▸ **TASK**
Work through the listing below, copying each line that carries the word "computer".
=-=-=-=-=
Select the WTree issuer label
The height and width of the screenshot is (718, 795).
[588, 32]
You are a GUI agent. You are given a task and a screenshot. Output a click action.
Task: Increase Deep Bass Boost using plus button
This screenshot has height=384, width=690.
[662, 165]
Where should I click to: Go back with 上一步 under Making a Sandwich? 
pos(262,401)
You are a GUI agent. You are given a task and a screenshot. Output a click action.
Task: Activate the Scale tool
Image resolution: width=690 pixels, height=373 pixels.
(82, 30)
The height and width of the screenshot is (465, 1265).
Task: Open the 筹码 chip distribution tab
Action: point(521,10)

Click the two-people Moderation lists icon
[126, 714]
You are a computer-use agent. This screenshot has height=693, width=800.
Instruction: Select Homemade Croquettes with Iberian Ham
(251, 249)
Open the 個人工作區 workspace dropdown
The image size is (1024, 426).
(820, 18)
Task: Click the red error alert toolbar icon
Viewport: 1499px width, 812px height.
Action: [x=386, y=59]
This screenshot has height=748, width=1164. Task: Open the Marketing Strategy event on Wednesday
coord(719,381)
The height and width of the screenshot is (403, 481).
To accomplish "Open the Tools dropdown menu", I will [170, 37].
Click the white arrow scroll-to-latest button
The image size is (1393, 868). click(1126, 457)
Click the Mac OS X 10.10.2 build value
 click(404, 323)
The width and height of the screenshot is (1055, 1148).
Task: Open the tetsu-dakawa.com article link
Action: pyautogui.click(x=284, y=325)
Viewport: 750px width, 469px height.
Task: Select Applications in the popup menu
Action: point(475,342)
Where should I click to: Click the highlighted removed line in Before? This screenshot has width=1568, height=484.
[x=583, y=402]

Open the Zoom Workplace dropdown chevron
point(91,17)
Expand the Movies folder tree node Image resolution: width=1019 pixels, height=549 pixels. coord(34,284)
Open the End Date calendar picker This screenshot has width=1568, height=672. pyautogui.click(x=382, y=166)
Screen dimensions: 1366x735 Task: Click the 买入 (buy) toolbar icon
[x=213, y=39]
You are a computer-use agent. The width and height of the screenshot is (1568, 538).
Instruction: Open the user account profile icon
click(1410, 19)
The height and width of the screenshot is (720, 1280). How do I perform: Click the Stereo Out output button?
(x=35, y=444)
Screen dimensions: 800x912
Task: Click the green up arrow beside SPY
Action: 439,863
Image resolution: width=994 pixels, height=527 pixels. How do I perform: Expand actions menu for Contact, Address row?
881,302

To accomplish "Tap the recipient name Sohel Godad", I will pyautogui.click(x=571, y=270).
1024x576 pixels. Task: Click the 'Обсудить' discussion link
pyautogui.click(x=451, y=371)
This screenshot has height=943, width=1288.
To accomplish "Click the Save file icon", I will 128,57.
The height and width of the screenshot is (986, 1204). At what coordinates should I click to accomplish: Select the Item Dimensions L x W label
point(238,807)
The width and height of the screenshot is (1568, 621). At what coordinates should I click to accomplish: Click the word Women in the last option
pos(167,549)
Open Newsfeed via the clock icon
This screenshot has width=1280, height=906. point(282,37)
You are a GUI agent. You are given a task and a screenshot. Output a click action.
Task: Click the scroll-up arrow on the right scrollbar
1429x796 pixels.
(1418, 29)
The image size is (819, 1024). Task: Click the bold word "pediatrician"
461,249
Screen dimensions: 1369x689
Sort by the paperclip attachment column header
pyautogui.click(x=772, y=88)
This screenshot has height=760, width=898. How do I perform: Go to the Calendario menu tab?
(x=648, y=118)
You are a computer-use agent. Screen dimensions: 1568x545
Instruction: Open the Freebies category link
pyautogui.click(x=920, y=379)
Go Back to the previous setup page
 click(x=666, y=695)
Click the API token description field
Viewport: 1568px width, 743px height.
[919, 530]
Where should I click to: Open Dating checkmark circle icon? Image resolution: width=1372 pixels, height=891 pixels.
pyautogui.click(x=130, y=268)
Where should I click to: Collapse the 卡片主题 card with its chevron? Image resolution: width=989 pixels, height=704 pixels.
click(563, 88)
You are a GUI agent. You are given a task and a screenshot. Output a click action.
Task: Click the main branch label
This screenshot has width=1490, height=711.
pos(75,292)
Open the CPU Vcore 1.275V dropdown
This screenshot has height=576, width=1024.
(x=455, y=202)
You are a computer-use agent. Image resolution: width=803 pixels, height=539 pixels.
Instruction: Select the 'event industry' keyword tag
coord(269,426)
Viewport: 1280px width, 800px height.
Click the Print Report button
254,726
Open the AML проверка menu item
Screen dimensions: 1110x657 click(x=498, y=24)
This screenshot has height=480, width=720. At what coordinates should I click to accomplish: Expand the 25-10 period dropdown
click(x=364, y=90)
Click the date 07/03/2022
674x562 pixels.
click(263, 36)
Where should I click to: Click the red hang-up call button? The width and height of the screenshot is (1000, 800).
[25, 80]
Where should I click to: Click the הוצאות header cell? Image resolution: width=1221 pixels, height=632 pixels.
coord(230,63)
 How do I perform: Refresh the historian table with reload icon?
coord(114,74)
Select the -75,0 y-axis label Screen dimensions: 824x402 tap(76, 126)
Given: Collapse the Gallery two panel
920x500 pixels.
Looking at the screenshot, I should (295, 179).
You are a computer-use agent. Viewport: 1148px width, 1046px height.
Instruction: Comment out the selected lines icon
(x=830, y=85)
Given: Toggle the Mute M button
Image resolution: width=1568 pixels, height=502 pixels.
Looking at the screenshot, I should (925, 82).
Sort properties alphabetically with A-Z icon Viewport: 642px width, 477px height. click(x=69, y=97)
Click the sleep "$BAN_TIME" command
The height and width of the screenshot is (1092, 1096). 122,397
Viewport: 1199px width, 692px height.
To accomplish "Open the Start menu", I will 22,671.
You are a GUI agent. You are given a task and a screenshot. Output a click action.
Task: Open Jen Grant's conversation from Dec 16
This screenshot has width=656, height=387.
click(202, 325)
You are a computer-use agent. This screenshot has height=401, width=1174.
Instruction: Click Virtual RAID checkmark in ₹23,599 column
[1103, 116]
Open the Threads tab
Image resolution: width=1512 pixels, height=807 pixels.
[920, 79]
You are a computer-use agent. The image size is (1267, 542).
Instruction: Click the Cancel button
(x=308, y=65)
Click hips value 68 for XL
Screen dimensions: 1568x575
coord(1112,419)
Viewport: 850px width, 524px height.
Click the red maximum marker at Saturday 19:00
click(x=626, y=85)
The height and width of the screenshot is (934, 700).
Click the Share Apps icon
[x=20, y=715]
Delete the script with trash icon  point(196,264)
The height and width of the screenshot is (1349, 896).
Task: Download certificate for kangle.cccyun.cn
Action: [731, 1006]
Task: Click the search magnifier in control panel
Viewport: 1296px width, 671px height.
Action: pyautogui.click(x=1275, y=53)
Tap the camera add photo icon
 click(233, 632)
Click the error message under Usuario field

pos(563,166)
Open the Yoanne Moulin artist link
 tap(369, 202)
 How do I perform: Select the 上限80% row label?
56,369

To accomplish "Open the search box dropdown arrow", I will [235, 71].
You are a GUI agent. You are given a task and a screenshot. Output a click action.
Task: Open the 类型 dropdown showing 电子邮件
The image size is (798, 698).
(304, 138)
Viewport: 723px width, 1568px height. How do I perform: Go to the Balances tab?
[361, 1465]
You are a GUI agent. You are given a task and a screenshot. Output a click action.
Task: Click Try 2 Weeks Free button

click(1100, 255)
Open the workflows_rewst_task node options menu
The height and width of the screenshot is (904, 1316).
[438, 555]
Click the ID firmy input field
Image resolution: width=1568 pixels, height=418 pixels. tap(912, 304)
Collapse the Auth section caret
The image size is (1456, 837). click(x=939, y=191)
=-=-=-=-=
▸ **EXERCISE RESULT**
You are a computer-use agent. This screenshot has height=693, width=800.
You are a computer-use agent. The width and height of the screenshot is (1568, 538).
You are a computer-use agent. Screen dimensions: 1568x545
You are a computer-use agent. Image resolution: width=803 pixels, height=539 pixels.
You are a computer-use agent. Viewport: 1148px width, 1046px height.
You are a computer-use agent. This screenshot has height=401, width=1174.
You are a computer-use agent. The image size is (1267, 542).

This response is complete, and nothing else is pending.